[TEXTO DE APOIO]
»»

Não foi um movimento isolado. Mais ou menos na mesma época, abriu outro restaurante de referência na região, o Baro.
— Aqui não tinha bar, restaurante, opção de entretenimento. Abrimos em 2019 e, na sequência, vieram bares, floricultura, café, empório. Há uma perspectiva muito boa de que esse local se confirme como novo polo gastronômico da cidade — analisa a proprietária do Baro, Ana Carolina Reschke.
Essa tendência já foi identificada em estudos realizados pela empresa Space Hunters, que presta assessoria para a localização de investimentos.
— Moro no Petrópolis. Na Rua Passo da Pátria, há cinco, seis anos, tinha só um bar de cerveja artesanal. Depois virou um sushi, até que apareceu um centrinho comercial que locou tudo muito rápido e trouxe café, pizzaria. Depois disso, em cerca de um ano, apareceu muita coisa nova — avalia o CEO da Space Hunters, Francisco Maraschim Zancan.
A empresa desenvolveu uma metodologia que avalia o potencial de uma região para atrair bares e similares – o databeer – com base em critérios como população, densidade, renda média e urbanidade (integração com o restante da cidade). Em uma escala de zero a cinco, o eixo do Petrópolis aparece com nota máxima em urbanidade, média quatro em população e renda média e três em densidade. O Auxiliadora, também nas proximidades, é outra zona que aparece bem nessa análise, com duas médias quatro (renda e urbanidade), uma três (densidade) e dois em população.

««

Itens listados num conjunto de dados
»»

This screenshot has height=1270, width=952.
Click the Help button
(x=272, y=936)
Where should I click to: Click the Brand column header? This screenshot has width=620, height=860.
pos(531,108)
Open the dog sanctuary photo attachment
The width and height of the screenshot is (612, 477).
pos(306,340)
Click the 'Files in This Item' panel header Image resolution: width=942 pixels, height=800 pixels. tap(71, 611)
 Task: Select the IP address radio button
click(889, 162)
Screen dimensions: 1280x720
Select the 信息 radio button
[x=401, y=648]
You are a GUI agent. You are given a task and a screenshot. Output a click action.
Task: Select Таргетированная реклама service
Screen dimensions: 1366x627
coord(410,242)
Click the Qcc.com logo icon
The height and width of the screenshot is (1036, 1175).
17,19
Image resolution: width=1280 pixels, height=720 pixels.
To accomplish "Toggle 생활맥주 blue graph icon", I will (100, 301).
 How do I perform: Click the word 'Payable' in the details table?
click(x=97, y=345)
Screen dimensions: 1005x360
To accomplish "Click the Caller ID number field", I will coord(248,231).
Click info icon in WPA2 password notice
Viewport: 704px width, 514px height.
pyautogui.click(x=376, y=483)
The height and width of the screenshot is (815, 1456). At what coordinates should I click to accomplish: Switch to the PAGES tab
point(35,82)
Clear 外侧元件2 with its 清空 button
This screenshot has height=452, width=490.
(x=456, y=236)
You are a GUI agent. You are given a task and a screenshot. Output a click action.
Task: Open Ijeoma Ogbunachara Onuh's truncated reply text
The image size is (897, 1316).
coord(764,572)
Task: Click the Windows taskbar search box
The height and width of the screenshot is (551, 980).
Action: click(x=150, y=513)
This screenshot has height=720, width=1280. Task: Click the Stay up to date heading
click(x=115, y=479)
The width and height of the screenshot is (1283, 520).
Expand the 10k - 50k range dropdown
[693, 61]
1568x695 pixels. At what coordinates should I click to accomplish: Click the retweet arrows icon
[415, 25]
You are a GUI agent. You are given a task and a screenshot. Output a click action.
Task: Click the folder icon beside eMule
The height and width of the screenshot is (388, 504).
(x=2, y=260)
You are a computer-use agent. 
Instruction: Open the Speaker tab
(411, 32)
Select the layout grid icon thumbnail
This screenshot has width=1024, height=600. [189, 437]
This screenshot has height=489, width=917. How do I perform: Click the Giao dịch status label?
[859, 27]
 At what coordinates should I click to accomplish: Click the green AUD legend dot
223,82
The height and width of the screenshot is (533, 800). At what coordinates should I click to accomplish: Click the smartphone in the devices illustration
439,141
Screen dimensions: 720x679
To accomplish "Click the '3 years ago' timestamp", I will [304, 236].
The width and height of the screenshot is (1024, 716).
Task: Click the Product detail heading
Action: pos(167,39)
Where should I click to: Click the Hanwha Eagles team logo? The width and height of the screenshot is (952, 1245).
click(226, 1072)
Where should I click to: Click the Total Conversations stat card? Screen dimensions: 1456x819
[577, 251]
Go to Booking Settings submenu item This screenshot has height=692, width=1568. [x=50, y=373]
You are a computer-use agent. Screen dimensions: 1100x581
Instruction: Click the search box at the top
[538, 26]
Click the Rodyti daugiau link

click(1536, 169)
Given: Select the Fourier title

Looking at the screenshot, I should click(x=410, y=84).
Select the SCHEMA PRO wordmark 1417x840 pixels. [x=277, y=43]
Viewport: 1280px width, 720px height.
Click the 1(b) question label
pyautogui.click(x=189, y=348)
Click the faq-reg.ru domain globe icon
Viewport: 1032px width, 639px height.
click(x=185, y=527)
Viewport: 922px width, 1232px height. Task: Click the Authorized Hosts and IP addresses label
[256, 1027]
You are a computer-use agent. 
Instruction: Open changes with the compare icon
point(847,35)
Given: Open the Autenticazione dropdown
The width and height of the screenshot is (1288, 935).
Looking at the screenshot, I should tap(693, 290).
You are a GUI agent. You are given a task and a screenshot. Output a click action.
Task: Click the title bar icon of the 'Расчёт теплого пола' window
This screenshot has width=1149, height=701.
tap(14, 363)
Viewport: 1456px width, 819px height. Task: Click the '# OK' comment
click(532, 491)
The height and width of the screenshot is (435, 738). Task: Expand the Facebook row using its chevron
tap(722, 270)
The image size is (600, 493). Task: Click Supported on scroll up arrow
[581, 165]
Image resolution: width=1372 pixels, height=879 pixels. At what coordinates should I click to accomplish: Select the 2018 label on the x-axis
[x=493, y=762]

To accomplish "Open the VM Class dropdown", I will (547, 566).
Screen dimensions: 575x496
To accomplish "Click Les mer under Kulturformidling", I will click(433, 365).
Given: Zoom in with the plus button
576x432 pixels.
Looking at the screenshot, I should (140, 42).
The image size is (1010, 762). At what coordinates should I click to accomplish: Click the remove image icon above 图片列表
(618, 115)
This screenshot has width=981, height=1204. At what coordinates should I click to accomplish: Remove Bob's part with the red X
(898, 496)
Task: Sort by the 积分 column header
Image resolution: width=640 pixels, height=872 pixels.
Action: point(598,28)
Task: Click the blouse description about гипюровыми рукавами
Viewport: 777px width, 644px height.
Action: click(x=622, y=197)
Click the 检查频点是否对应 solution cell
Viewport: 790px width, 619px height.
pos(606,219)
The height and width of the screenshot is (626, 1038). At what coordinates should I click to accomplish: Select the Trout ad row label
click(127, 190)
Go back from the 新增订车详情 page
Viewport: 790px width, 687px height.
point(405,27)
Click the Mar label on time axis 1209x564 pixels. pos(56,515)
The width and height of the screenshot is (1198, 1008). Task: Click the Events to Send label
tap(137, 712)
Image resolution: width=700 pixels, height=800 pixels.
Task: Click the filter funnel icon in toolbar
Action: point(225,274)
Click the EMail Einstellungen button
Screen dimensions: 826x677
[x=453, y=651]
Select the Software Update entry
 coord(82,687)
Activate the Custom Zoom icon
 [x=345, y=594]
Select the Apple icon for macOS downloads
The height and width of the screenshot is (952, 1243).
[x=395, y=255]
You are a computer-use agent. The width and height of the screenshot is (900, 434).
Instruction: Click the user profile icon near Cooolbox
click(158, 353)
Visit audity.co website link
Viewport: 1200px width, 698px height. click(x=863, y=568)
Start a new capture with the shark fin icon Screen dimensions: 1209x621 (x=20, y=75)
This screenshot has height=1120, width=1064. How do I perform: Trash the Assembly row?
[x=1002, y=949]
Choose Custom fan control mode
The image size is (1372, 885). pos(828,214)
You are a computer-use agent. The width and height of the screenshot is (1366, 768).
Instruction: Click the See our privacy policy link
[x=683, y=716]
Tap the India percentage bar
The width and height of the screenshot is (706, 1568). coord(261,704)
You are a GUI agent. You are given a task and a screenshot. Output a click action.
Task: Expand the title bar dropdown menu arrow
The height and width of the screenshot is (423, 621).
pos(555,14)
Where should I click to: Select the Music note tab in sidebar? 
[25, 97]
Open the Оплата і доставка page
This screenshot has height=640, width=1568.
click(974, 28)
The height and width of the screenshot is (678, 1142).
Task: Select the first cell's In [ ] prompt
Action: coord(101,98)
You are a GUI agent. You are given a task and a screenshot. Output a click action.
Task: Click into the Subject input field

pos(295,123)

««

[O QUE FAZER]
A. No texto de apoio, reescreva em forma de lista o parágrafo que começa com "A empresa desenvolveu uma metodologia", mantendo os dados principais.
B. Responda com base no texto de apoio, uma resposta por linha:
(i) Em que ano o Baro abriu?
(ii) Em que bairro mora o CEO da Space Hunters?
(iii) Que nota o eixo do Petrópolis recebe em densidade?
C. Transcreva do texto de apoio o trecho que vai de "Não foi um movimento" até "localização de investimentos.".
Os itens vêm de outra fonte, separada do texto de apoio.

[RESPOSTAS POR TAREFA]
A.
- Metodologia da Space Hunters: o databeer, que avalia o potencial de uma região para atrair bares e similares.
- Critérios: população, densidade, renda média e urbanidade (integração com o restante da cidade).
- Escala: de zero a cinco.
- Eixo do Petrópolis: cinco em urbanidade, quatro em população e renda média, três em densidade.
- Auxiliadora: quatro em renda e urbanidade, três em densidade, dois em população.

B.
(i) Em 2019.
(ii) No Petrópolis.
(iii) Três.

C.
Não foi um movimento isolado. Mais ou menos na mesma época, abriu outro restaurante de referência na região, o Baro.
— Aqui não tinha bar, restaurante, opção de entretenimento. Abrimos em 2019 e, na sequência, vieram bares, floricultura, café, empório. Há uma perspectiva muito boa de que esse local se confirme como novo polo gastronômico da cidade — analisa a proprietária do Baro, Ana Carolina Reschke.
Essa tendência já foi identificada em estudos realizados pela empresa Space Hunters, que presta assessoria para a localização de investimentos.